David Getsy has been awarded the Dedalus Foundation’s 2019 Senior Fellowship for his book project Queer Behavior: Scott Burton’s Postminimalism and Performance in the 1970s.

In his project, Getsy examines the relationship between performance art and public art in the work of artist-critic Scott Burton. Burton’s more well-known public work of the 1980s (comprising functional sculptures of furniture) was based on his decade-long career as a performance artist in the 1970s. His performances interrogated the power dynamics of interpersonal behavior, and he prioritized issues of non-verbal communication, camouflage, and cruising. In this, Burton took the queer experience of public space (as a zone of both danger and of possibility) as the foundation from which to envision a more inclusive and less normative account of both sociality and art’s role in it. Drawing on such divergent sources as cybernetics, behavioral psychology, feminism, and those traditions in modernism that aspired to an art interwoven with the everyday, Burton developed a postminimalist performance practice that valued dissemblance and coded erotics. In conjunction, he sought to activate themes in modernist art and design through the creation of sculptures that solicited participation and could hide in plain sight as anti-elitist functional objects. Extrapolating from queer experience, Burton sought a mode of public art that was demotic, accessible, and open to questions of difference.

David J. Getsy is the author of Abstract Bodies: Sixties Sculpture in the Expanded Field of Gender (Yale 2015), Rodin: Sex and the Making of Modern Sculpture (Yale 2010), and Body Doubles: Sculpture in Britain, 1877–1905 (Yale 2004).

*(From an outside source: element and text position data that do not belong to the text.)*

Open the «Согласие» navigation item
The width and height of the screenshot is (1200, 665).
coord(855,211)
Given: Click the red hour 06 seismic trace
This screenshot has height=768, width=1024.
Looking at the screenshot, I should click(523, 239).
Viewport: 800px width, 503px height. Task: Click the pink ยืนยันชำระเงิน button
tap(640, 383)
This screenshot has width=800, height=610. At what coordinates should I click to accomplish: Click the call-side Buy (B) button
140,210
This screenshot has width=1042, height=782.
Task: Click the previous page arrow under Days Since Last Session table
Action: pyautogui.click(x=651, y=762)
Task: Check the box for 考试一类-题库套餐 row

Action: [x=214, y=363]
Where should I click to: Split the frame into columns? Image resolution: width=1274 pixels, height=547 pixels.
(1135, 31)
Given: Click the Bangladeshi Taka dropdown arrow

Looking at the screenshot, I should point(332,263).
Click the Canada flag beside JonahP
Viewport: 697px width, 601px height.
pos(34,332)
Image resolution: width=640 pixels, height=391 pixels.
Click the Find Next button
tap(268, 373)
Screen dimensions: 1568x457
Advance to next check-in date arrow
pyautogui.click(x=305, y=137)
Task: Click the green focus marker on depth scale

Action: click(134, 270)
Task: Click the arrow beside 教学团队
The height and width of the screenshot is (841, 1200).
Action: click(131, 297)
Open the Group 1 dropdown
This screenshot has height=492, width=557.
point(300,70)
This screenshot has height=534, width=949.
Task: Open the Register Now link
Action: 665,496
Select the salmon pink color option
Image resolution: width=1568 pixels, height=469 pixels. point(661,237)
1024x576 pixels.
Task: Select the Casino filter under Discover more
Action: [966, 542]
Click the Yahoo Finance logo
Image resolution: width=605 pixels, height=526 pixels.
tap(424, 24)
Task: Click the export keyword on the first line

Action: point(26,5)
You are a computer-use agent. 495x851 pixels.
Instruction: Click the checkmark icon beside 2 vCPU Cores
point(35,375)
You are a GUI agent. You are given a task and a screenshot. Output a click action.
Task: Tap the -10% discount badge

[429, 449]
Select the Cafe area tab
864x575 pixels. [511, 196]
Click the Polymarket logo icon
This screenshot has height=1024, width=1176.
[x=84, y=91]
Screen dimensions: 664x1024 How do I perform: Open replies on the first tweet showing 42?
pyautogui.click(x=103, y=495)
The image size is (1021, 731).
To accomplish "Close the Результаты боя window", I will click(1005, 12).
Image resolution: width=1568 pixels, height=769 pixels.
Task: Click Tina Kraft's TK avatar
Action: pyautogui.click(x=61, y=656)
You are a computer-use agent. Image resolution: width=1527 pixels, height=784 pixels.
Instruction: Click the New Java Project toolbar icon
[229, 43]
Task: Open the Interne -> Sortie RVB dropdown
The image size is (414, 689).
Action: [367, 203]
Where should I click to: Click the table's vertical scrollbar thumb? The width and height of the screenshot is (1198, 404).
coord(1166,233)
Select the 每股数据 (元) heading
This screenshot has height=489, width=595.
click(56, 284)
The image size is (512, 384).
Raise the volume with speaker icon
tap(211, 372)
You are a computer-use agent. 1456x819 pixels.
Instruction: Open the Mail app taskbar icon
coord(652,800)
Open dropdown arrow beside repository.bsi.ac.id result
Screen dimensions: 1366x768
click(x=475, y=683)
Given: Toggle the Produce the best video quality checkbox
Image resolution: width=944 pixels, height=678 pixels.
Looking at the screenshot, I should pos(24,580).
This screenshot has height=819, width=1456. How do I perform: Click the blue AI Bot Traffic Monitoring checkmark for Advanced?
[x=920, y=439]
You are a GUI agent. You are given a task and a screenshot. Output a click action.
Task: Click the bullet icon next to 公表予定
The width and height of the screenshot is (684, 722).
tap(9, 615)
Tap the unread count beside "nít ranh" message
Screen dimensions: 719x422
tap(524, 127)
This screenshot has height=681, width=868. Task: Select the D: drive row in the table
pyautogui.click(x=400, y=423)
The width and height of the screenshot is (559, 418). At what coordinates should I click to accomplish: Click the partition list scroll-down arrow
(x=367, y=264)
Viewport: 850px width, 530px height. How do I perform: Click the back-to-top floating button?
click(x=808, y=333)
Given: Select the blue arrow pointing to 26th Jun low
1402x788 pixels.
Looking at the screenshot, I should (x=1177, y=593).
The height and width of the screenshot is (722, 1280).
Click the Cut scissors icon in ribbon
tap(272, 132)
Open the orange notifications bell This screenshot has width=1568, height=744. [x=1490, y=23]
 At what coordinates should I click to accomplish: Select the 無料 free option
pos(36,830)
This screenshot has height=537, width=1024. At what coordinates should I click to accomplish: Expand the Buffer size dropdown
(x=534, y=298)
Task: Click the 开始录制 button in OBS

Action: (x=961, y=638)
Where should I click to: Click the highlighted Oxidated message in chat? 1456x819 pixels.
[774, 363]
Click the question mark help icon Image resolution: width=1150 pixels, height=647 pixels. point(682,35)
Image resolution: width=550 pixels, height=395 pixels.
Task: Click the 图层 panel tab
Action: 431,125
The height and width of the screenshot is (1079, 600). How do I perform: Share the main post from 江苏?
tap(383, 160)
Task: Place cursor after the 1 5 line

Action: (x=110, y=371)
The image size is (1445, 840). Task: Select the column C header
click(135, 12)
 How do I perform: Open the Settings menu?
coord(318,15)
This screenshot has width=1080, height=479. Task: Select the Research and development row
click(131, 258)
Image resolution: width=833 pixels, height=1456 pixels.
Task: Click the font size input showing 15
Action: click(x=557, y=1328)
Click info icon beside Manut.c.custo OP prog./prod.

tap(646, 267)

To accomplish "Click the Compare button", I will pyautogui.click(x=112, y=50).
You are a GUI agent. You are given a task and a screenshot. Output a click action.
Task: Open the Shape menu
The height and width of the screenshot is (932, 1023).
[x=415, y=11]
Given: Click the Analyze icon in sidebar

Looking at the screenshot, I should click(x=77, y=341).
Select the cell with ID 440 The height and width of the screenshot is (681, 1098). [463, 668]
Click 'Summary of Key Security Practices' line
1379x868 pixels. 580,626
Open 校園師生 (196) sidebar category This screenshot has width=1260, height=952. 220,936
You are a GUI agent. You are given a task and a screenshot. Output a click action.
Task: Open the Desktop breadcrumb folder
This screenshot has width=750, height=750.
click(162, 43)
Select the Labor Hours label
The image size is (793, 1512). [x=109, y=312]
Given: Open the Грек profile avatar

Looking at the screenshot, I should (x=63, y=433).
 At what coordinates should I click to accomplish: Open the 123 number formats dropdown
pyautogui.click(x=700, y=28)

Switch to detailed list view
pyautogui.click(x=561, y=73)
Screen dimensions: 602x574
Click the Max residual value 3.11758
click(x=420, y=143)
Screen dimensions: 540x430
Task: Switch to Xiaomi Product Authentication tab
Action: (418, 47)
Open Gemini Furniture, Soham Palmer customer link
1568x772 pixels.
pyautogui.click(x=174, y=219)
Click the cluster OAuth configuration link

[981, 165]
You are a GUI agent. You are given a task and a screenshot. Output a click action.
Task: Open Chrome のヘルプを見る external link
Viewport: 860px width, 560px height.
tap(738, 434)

His edited books include Queer (MIT 2016), From Diversion to Subversion: Games, Play, and Twentieth-Century Art (Penn State 2011), and Scott Burton: Collected Writings on Art and Performance, 1965–1975 (Soberscove 2012). He recently curated the 2018–2019 retrospective Rubbish and Dreams: The Genderqueer Performance Art of Stephen Varble for the Leslie-Lohman Museum of Gay and Lesbian Art, New York.